In March 2001, an agreement with Agusta Aerospace Corporation was made to lease eight A109E Power helicopters. HITRON Jacksonville faced many new challenges as they converted a civilian corporate helicopter into an armed shipboard deployable aircraft. These aircraft were equipped with the latest radar and Forward Looking Infrared sensor system capable of recording activities on tape to facilitate prosecution. HITRON armed these helicopters with M-16 5.56mm rifles and M240 7.62mm machine guns for warning shots and self-protection, and the RC50 laser-sighted .50 caliber precision rifle to disable the engines of non-compliant suspect vessels. They were given the military designation of MH-68A.
Night shipboard landings, a first for the Coast Guard and now operational procedure Coast Guard wide, were initiated using the ANVIS-9 Night Vision Goggles integrated with the ANVIS-7 heads-up display (HUD) system, and were the first users in the world to operate the latest generation of these night vision devices.
For counter drug operations, HITRON aircrews forward deploy aboard Coast Guard cutters for 30-60 day deployments, and aircrews are typically deployed about 120 days a year total.

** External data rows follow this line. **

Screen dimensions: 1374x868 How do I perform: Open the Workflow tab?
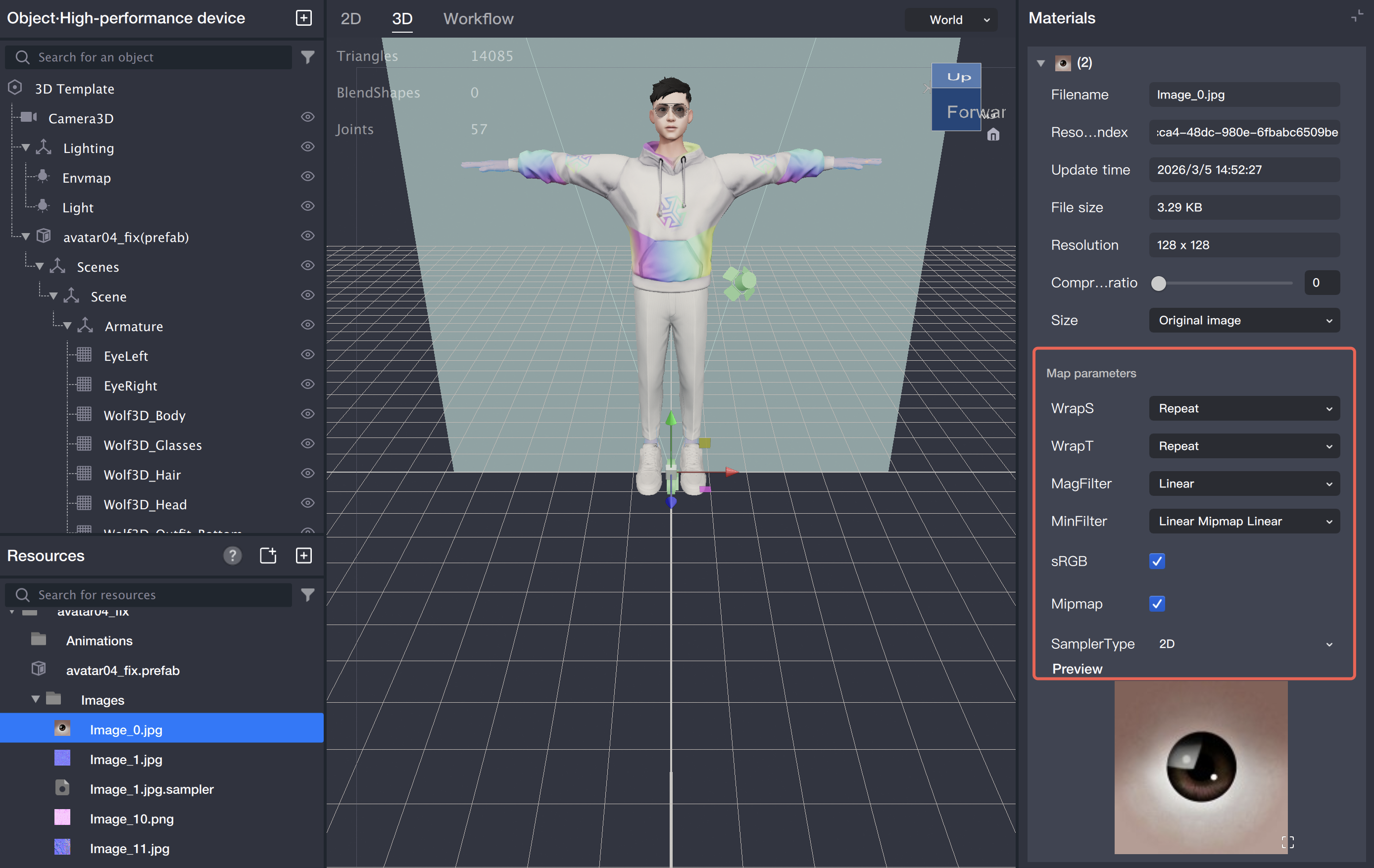[x=478, y=19]
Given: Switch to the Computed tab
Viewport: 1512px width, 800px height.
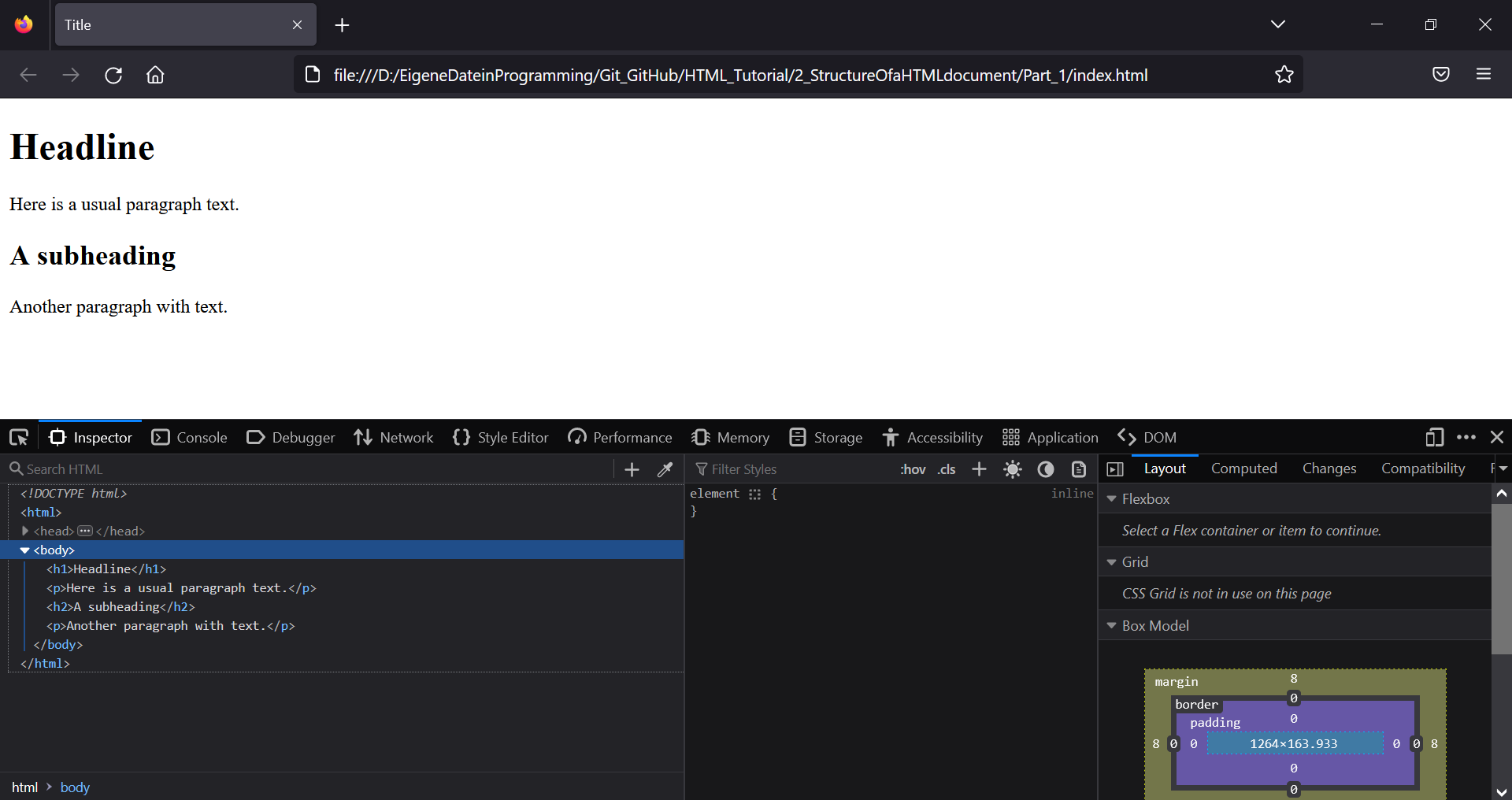Looking at the screenshot, I should pos(1244,468).
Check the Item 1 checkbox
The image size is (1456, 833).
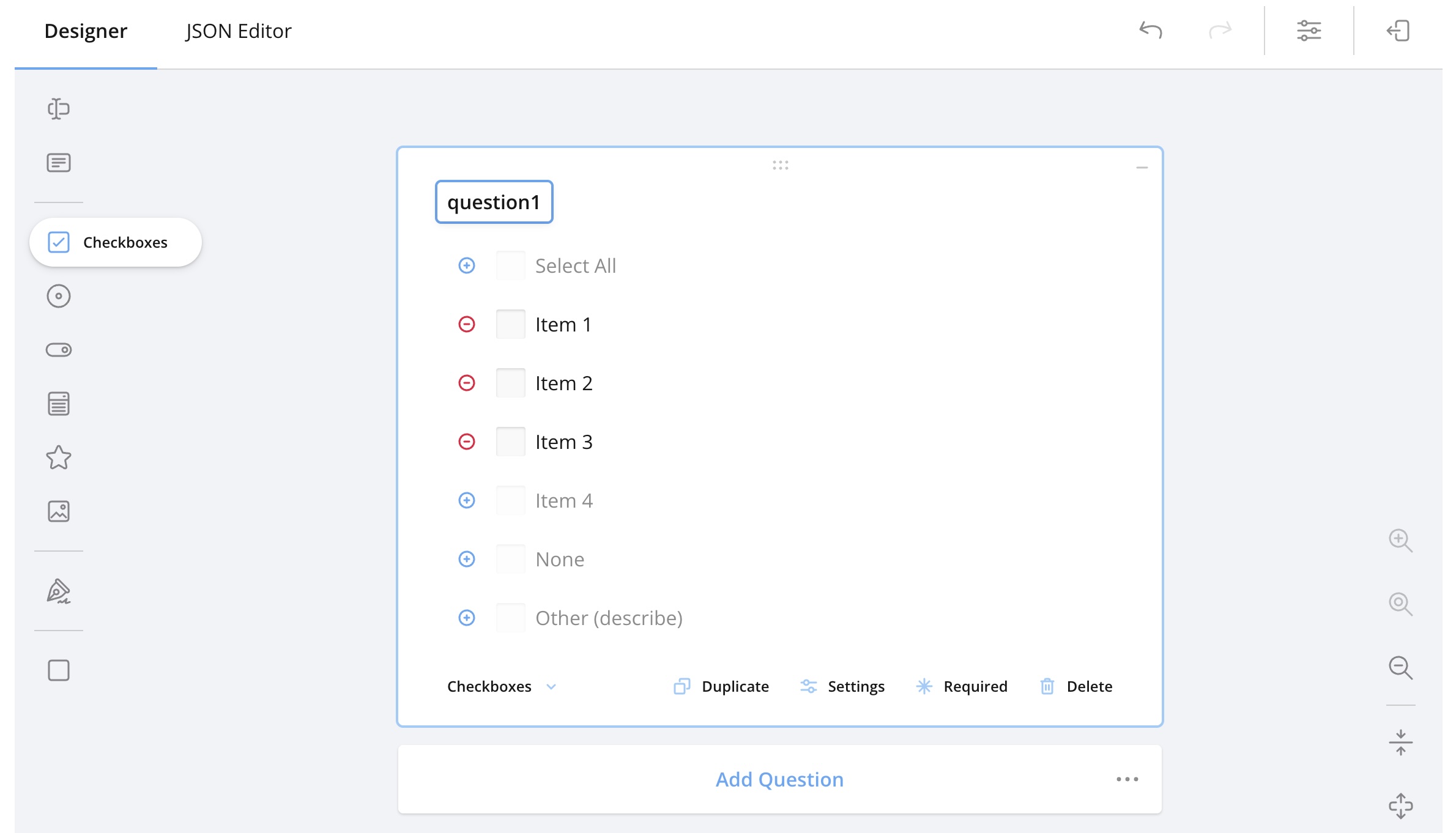point(510,324)
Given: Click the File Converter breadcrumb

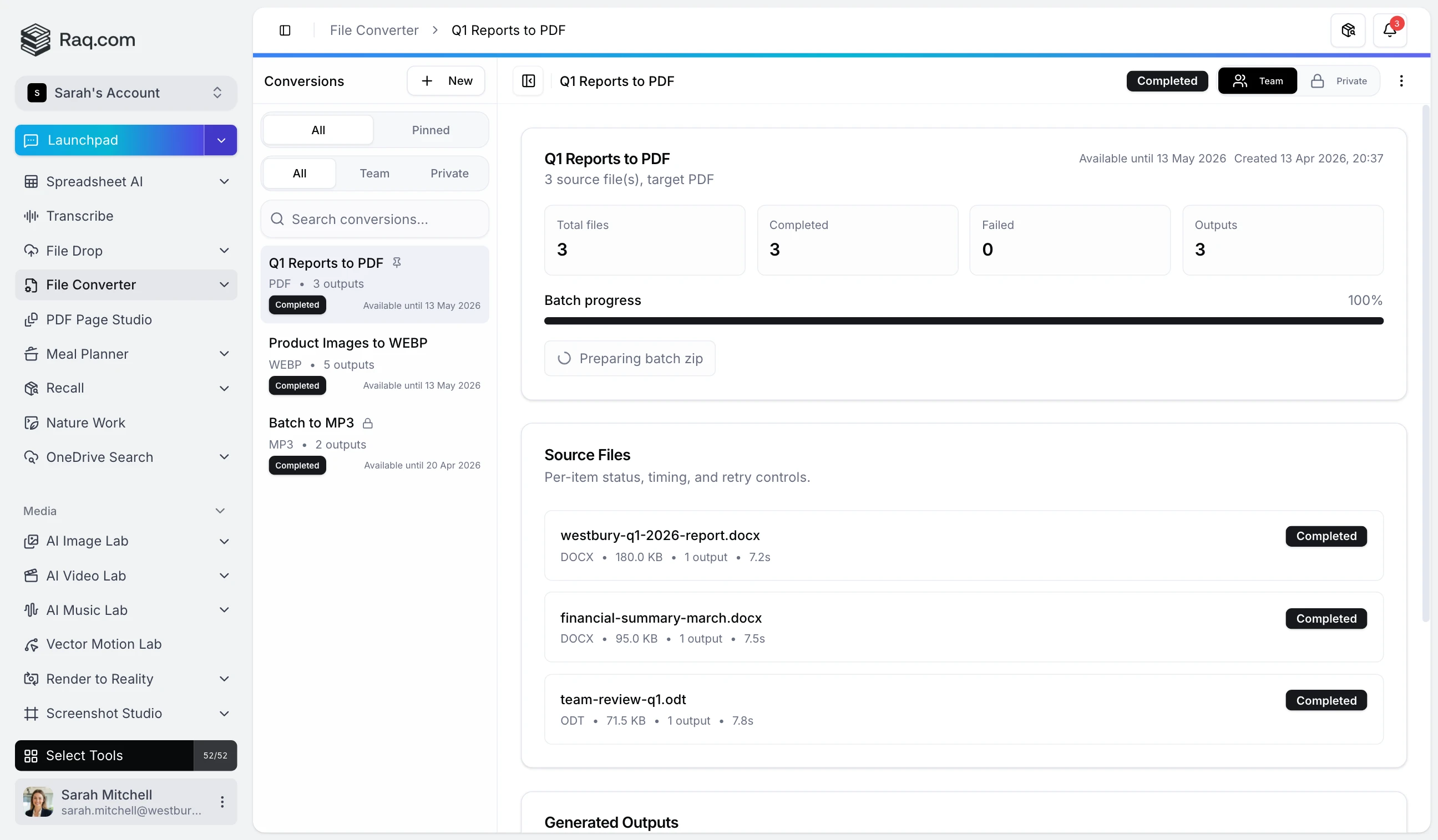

If a suspect trafficker fails to stop after numerous visual and verbal warnings, the helicopter crew will take up a firing position alongside the go-fast and fire warning shots across their bow to further compel them to stop. If the warning shots do not convince the suspects to stop, the helicopter crew prepares to disable the vessel by shooting out the go-fast’s engines. Using precision, laser-sighted .50 caliber rifles, the helicopter crew positions themselves alongside the fleeing go-fast for disabling shots. Most of the go-fasts have multiple engines, and the helicopter crew will continue to fire into these engines until the suspects stop or they are forced to stop. Once stopped, the vessel will be boarded by the Coast Guard pursuit boat crew and the smugglers taken into custody.